Chris Ralph article: https://www.icmj.com/magazine/article/determining-the-amount-of-gold-in-a-quartz-specimen-1189/

Doc Youtube: 

 

 

 

 

Let me start here with this equation

Mass(total) = Density(Quartz) * Volume(Quartz) + Density(Gold) * Volume(Gold)

To make it shorter I am going to abbreviate M = mass, D = Density, V = Volume, t = total, q = quartz, g = gold

Mt = Dq * Vq + Dg * Vg

 

If we can assume there are no voids in the specimen, the total volume of the specimen can be written as follows

Vt = Vq + Vg

 

We solve for the volume of the quartz as follows

Vq = Vt - Vg

 

Lets plug this into the first equation to get the following equation

Mt = Dq * (Vt - Vg) + Dg * Vg

 

We can solve the above equation for the volume of gold as

Vg = (Mt - Dq * Vt) / (Dg - Dq)

 

The mass of the gold can be solved by multiplying by the density

Mg = Vg * Dg

 

If we use 2.65g/cm^3 for quartz and 19.32g/cm^3 for gold, we can plug this into the equation from above to get the mass of gold in the specimen

Mg = 19.32 * ( Mt - 2.65 * Vt) / ( 19.32 - 2.65 )

 

The mass Mass total (Mt) is the dry weight (Wt) of the specimen divided by acceleration due to gravity 9.81m/s^2.

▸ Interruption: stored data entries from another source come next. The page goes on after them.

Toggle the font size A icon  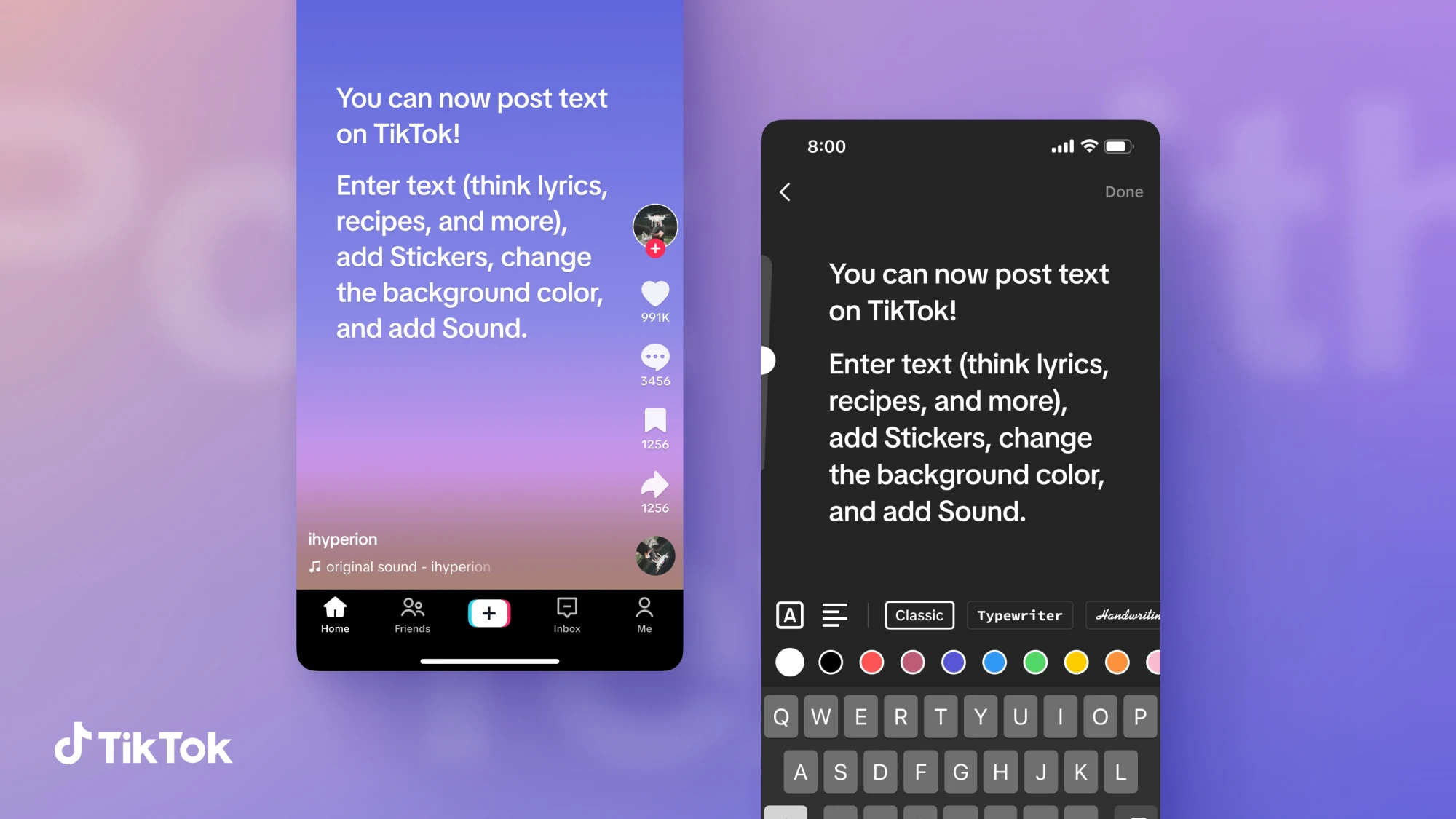(x=789, y=614)
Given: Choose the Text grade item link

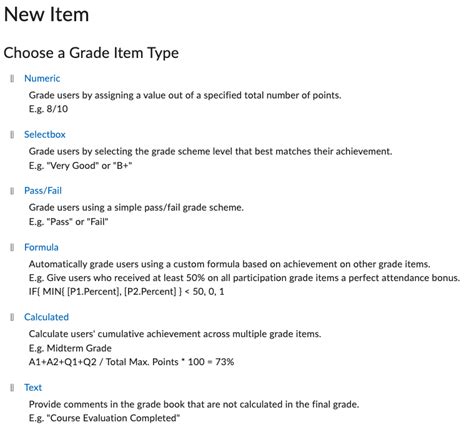Looking at the screenshot, I should pyautogui.click(x=33, y=388).
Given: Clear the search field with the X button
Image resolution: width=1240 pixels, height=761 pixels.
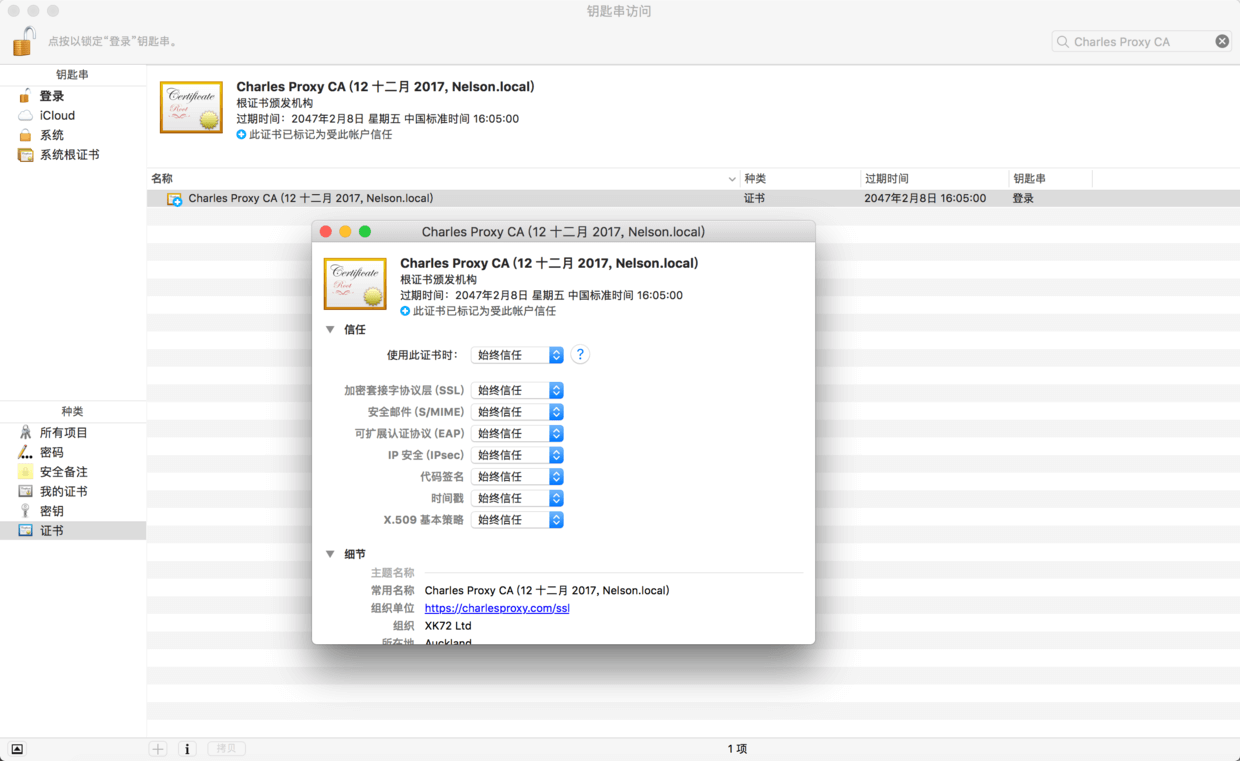Looking at the screenshot, I should coord(1222,41).

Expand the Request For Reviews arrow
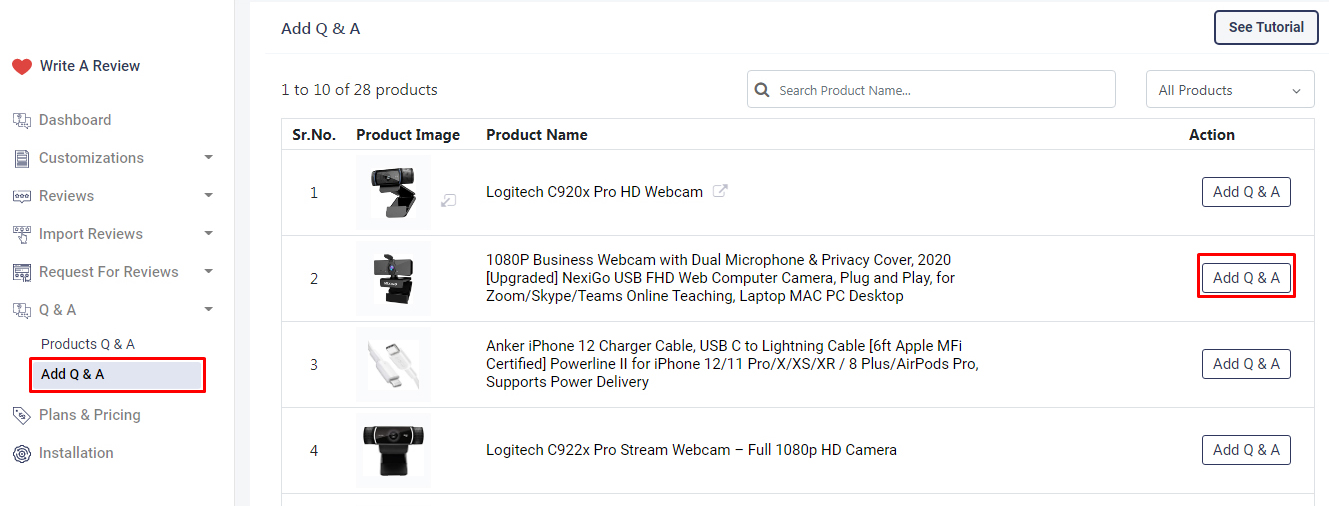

The volume can be measured by weighing a cup of water with the specimen suspended in the water. This is possible because water has a density extremely close to 1g/cm^3. The buoyancy force (Bf) is equal to the fluid density (1g/cm^3) * acceleration due to gravity (g) * the volume displaced (V).  Therefore if we set up a scale with a cup of water on it, tare the scale, and then suspend the specimen in the water, we get a measurement of the buoyancy force. (Remember the scale measures force not mass) We can then divide by 1g/cm^3 and from this we are given the volume in cm^3 / 9.81m/s^2.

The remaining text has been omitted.